Q1. Explain the assumptions required to use ANOVA and provide examples of violations that could impact
the validity of the results.

A1:Assumptions of ANOVA:

* Independence: The observations in each group must be independent of each other.
* Normality: The data within each group should follow a normal distribution.
* Homogeneity of Variance: The variance of the data should be equal across all groups.

Examples of Violations:

* Independence: If data points in one group are related or dependent on data points in another group, the assumption of independence is violated. For example, if you measure the same individuals multiple times in different groups, their data points may not be independent.
* Normality: If the data within each group deviates significantly from a normal distribution, the normality assumption is violated. This could happen when sample sizes are small, or if there are extreme outliers present in the data.
* Homogeneity of Variance: If the variance of the data is not equal across all groups, the homogeneity of variance assumption is violated. This could result in unequal influence of different groups on the overall results.


Q2. What are the three types of ANOVA, and in what situations would each be used?

A2:

1. One-Way ANOVA: Used when comparing means of three or more independent groups on a single continuous dependent variable.
2. Two-Way ANOVA: Used when comparing means across two independent categorical variables on a single continuous dependent variable. It can also examine the interaction effect between the two independent variables.
3. Repeated Measures ANOVA: Used when comparing means of the same group under different conditions or at different time points.

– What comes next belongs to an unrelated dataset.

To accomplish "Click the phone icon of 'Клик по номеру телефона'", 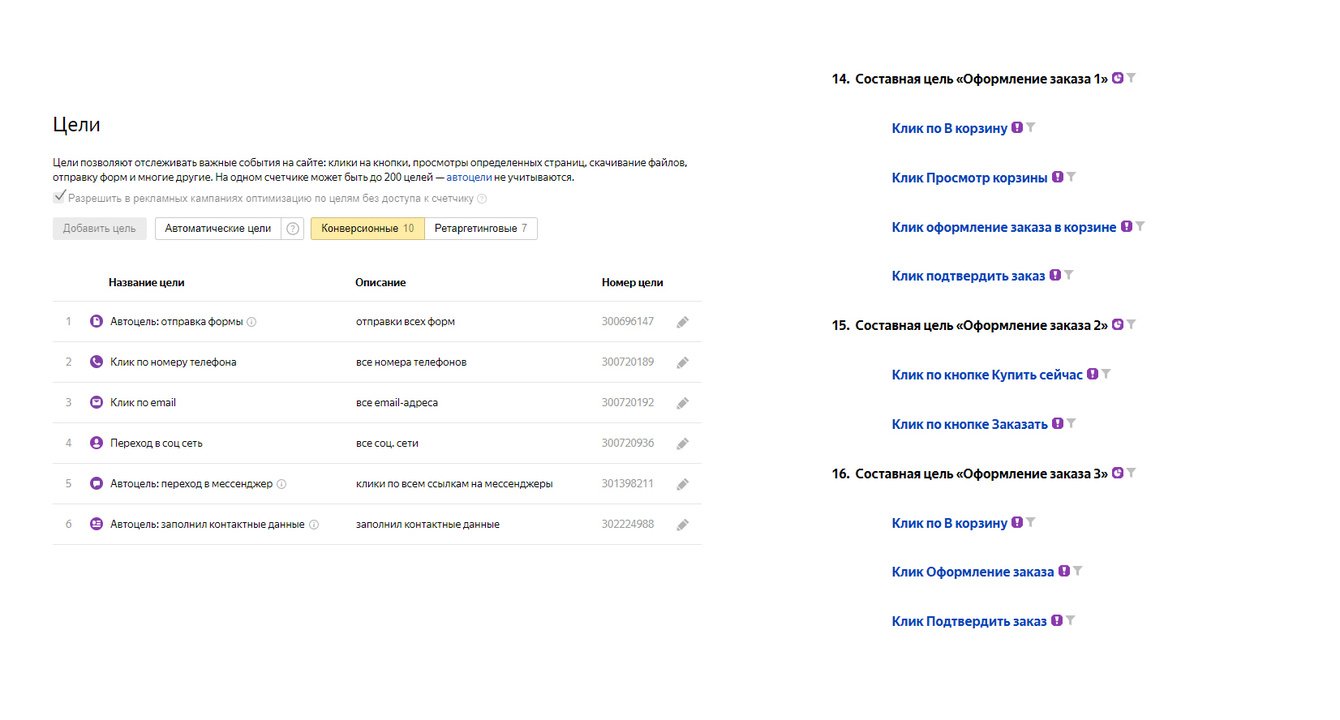I will coord(97,362).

It is used for dependent data where each participant is measured under multiple conditions.

Q3. What is the partitioning of variance in ANOVA, and why is it important to understand this concept?

A3: The partitioning of variance in ANOVA involves breaking down the total variance observed in the data into different components related to the factors being analyzed. In a one-way ANOVA, the total variance (SST) is partitioned into two components:

1. Explained Variance (SSE): The variance explained by the differences between group means.
2. Residual Variance (SSR): The variance remaining after accounting for the differences between group means, often referred to as the error variance.

Understanding the partitioning of variance is crucial because it allows us to quantify the proportion of variance in the data that is explained by the factors under consideration. This information is essential in interpreting the significance of the ANOVA results and understanding the contribution of the factors to the overall variability in the data.

Q4. How would you calculate the total sum of squares (SST), explained sum of squares (SSE), and residual
sum of squares (SSR) in a one-way ANOVA using Python?

In [5]:
import numpy as np
import pandas as pd
import statsmodels.api as sm
from statsmodels.formula.api import ols

data = pd.DataFrame({'Group': ['A', 'A', 'B', 'B', 'C', 'C'],
                     'Values': [5, 6, 8, 7, 10, 12]})

model = ols('Values ~ Group', data=data).fit()

SST = np.sum((data['Values'] - np.mean(data['Values']))**2)

SSE = np.sum((model.fittedvalues - np.mean(data['Values']))**2)

SSR = SST - SSE

print("Total Sum of Squares (SST):", SST)
print("Explained Sum of Squares (SSE):", SSE)
print("Residual Sum of Squares (SSR):", SSR)


Total Sum of Squares (SST): 34.0
Explained Sum of Squares (SSE): 31.000000000000014
Residual Sum of Squares (SSR): 2.999999999999986


Q5. In a two-way ANOVA, how would you calculate the main effects and interaction effects using Python?

In [6]:
import pandas as pd
import statsmodels.api as sm
from statsmodels.formula.api import ols

data = pd.DataFrame({'Group1': ['A', 'A', 'B', 'B', 'C', 'C'],
                     'Group2': ['X', 'Y', 'X', 'Y', 'X', 'Y'],
                     'Values': [5, 6, 8, 7, 10, 12]})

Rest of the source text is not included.